Figure 4: Metric and reward evolution during optimization, demonstrating steady improvements across successful redesigns.
Sequence Diversity and Edit Patterns
Analysis of generated sequence diversity (Figure 5) reveals a broad distribution of sequence identity changes, with a mean identity of 82.4% but a long tail of more aggressively redesigned sequences. Additionally, position-wise analyses (Figure 6) indicate that the optimizer targets problematic residues highlighted by local feedback, but can also propose global redesigns when necessary.
Figure 5: Distribution of sequence identity between starting and optimized sequences, reflecting adaptive edit magnitudes.
Figure 6: Histogram of residue positions modified during optimization among successful designs.
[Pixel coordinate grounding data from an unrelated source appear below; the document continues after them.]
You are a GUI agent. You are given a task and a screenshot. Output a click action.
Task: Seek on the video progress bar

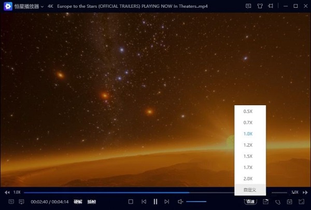coord(130,192)
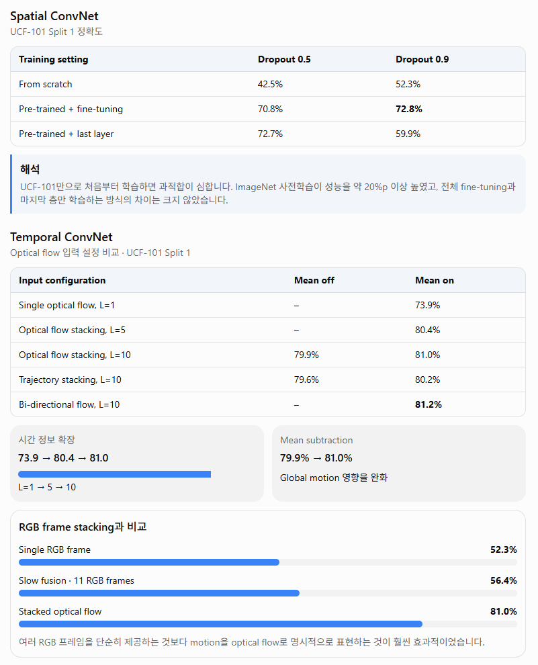
Task: Select the Trajectory stacking, L=10 row
Action: tap(268, 380)
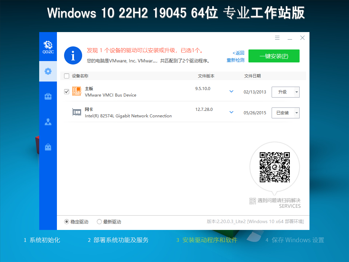Viewport: 349px width, 262px height.
Task: Expand version dropdown for Intel network driver 12.7.28.0
Action: click(x=231, y=112)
Expert Evaluation and Multimodal Reasoning
Samples of reasoning traces (Figure 7) were annotated by biochemistry experts and by LLMs acting as reviewers. While many reasoning steps were consistent and chemically plausible, domain experts noted that some sequence edits, though locally sensible, could be non-optimal in the context of specific backbone features—highlighting the inherent limitation of LLM-only reasoning and the importance of rigorous structural feedback.
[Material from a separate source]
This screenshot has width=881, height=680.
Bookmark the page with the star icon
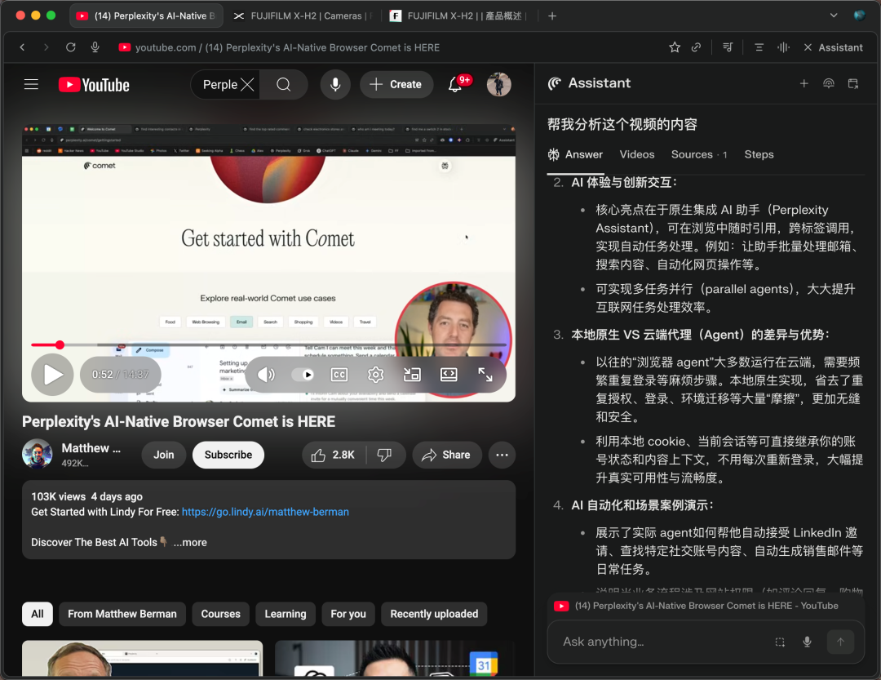click(675, 47)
Figure 7: Example of expert annotation and LLM-generated reasoning for a single sequence optimization step.
VLM-based multimodal optimization yields richer reasoning traces and incorporates structural spatial knowledge, but numerical gains are comparable to text-only modes under current algorithms.
Practical and Theoretical Implications
RosettaSearch establishes that inference-time optimization, even with a fixed generative model, can substantially improve protein sequence design fidelity. This result demonstrates that controlled inference-time search—backed by LLM-driven reasoning and robust oracular feedback—can outperform single-pass generation, and in certain regimes compete with or supersede approaches reliant on retraining, RL, or preference-fine-tuning.
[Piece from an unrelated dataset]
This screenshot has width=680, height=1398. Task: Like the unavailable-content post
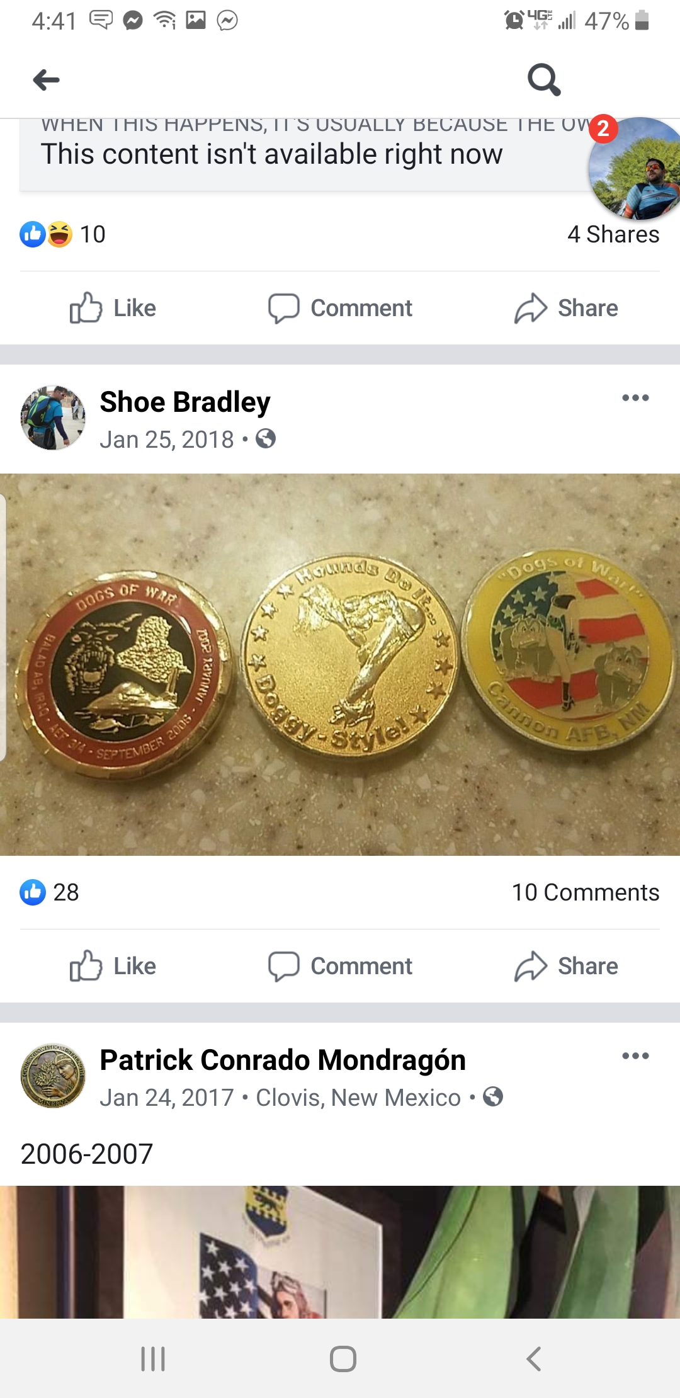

The framework is agnostic to both LLM family and structure oracle, readily adapts to new objectives, and enables search-based fine-tuning without labeled training data. The post-processing trajectories generated during optimization are valuable for model post-training or as augmentation data, facilitating improved generalization.
Limitations include a focus on single-sequence fidelity rather than explicit diversity objectives, and susceptibility to feedback misalignment or reward hacking in the absence of well-calibrated local feedback.
Future Prospects
- Extension to explicitly diversity-aware sequence search, to generate panels of functionally diverse, high-fidelity candidates.
- Tighter integration of domain constraints using richer multimodal feedback beyond static structure images, potentially via molecular simulation traces.
- Combination with experimental-adaptive design loops, closing the gap between in silico optimization and wetlab validation.
- Application of analogous inference-time generative optimization approaches to other discrete scientific design problems.
Conclusion
RosettaSearch demonstrates that LLMs, deployed as generative optimizers within a structured, feedback-driven, inference-time search framework, can substantially improve the fidelity and reliability of protein sequence design. The empirical gains in structural accuracy, generalization across datasets and evaluators, and robustness to sequence initialization establish the paradigm as a powerful, flexible alternative to training-intensive methods. This work motivates further development of reasoning-driven inference-time optimization strategies for complex, high-dimensional scientific design challenges.